I am confused as to whether Entity beans can cache data between transactions, and hence avoid the overhead of subsequent ejbLOAD() calls.
1) I realise that many application servers seem to offer this functionality as long as the application server has exclusive access to this data.
BUT, does the EJB Specification deal with caching, or is this application server specific?
2) I have also heard the rumour that EJB 2.0 CMP does dealk with Entity Bean caching between transactions - Is this true?
The EJB specification itself is mostly silent about how caching should be handled. In theory, those details are server-specific.

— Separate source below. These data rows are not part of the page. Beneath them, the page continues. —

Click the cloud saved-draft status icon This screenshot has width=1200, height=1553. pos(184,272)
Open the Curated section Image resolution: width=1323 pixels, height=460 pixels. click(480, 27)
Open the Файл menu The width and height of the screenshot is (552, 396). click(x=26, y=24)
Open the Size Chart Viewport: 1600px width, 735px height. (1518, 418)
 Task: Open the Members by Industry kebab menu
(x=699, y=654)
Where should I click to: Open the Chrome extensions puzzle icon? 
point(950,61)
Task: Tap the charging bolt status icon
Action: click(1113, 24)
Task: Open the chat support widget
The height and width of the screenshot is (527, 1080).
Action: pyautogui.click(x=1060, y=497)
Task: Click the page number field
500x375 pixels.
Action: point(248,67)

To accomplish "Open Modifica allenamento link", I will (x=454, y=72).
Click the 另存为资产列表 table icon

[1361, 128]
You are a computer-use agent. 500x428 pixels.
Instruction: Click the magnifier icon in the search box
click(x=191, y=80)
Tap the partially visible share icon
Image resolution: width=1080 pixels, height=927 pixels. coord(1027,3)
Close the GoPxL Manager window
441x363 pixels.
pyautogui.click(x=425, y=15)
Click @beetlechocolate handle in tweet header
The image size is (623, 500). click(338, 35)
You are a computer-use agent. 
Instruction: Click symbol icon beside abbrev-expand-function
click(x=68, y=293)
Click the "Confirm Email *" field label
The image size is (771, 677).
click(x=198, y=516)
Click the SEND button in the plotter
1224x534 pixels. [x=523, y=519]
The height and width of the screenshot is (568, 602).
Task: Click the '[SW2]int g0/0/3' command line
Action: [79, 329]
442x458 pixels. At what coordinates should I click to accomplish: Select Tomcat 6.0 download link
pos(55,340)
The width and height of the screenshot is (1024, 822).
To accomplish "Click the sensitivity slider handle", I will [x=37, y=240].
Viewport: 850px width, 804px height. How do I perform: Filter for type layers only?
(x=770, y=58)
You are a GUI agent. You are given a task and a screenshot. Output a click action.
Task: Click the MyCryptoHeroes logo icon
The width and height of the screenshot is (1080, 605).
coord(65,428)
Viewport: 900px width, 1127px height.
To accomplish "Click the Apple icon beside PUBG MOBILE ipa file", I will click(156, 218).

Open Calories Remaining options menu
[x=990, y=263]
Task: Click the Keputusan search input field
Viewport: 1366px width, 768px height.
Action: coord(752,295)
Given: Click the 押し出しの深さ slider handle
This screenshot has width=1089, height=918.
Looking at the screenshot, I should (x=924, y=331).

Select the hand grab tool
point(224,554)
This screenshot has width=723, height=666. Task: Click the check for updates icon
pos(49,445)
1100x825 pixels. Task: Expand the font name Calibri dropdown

In practice, there are some common caching behaviors in most EJB servers. The exclusive access feature you mentioned is one. Another is data caching within transactions. As a rule, the ejbLoad() method for an Entity bean will be invoked at most once in a given transaction, even if the EJB is used several times in the transaction [ditto for ejbStore()].
"10.5.9 Commit options" chapter can explain some options for caching data.
If we consider categories of data in clustered AS:
cached replicated, flush on update
Read Write with high concurrency
What should be here? I have not found transactional distributed CMP cache in any AS(Could be WLS with optimistic locking? - will be too many optimistic collisions). Should we read from db on every start of transaction?
If you're working with EJB 2.0 compliant appserver, see paragraph 10.5.9 (Commit options) in the specs. With commit option A, you can cache between transactions. Of course, this applies only to CMP - using BPM you must implement caching by yourself.